O discurso sobre a “neutralidade” reforçado por Tralli deve, contudo, ser lido com cautela. Neutralidade, no jornalismo, não é ausência de posição, mas compromisso com a proporcionalidade e a honestidade intelectual. O JN, historicamente, sempre oscilou entre a objetividade técnica e a defesa de valores institucionais — democracia, legalidade, estabilidade econômica —, o que o torna menos neutro e mais representante do consenso civilizatório. Preservar esse equilíbrio sem ceder à pressa ou ao ruído digital é o novo desafio.
Bonner sai no momento em que a televisão perde centralidade, mas não relevância. A diferença é que agora a autoridade é disputada por influenciadores, algoritmos e avatares. A televisão — e, por extensão, o JN — precisa reconquistar o público pela explicação e pela profundidade, não pela exclusividade da notícia. Como o próprio Bonner afirmou, “nosso papel deixou de ser mostrar tudo; passou a ser mostrar o que realmente importa”. Essa mudança de paradigma é crucial: o telejornal deixa de ser o cronista do dia e se transforma em intérprete do tempo.

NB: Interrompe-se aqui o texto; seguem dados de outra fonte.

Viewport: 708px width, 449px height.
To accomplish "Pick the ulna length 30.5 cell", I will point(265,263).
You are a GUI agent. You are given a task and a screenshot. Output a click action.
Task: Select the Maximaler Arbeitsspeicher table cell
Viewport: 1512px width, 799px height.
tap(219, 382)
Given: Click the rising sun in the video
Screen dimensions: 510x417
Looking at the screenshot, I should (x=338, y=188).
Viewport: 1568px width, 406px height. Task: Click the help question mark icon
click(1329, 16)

A relação do Jornal Nacional com o poder sempre foi ambígua — simultaneamente fiscalizadora e guardiã da ordem institucional. Bonner conduziu o noticiário durante momentos de ruptura democrática, mantendo a liturgia do equilíbrio. Sua despedida marca o fim de uma geração de jornalistas que acreditava na força pedagógica da televisão e no pacto de confiança com o espectador. A Globo, ao mantê-lo no Globo Repórter, tenta preservar a aura de credibilidade associada ao seu nome, deslocando-o para o terreno da reflexão documental — onde a urgência dá lugar à profundidade.
O episódio, portanto, não é apenas sobre um profissional que se despede. É sobre a metamorfose de um modelo de comunicação. O JN de Bonner foi o espelho da nação; o de Tralli precisará ser o espelho da era digital, sem perder a alma que o torna reconhecível. Se Bonner simbolizou o auge do telejornalismo clássico, Tralli assume o desafio de provar que a televisão ainda pode ser o espaço do entendimento num mundo de ruído e desinformação.
Em termos históricos, o que se encerra é a fase monolítica da televisão como oráculo da verdade. O que começa é um tempo em que o jornalista precisará disputar, minuto a minuto, a atenção e a confiança de um público fragmentado. O Jornal Nacional pode não mais unificar o país diante de uma tela, mas ainda pode oferecer aquilo que a internet mais raramente entrega: contexto, hierarquia e serenidade. E isso, em tempos de histeria informacional, talvez seja o seu novo papel civilizatório.
*Com informações do Jornal O Globo e Jornal Nacional.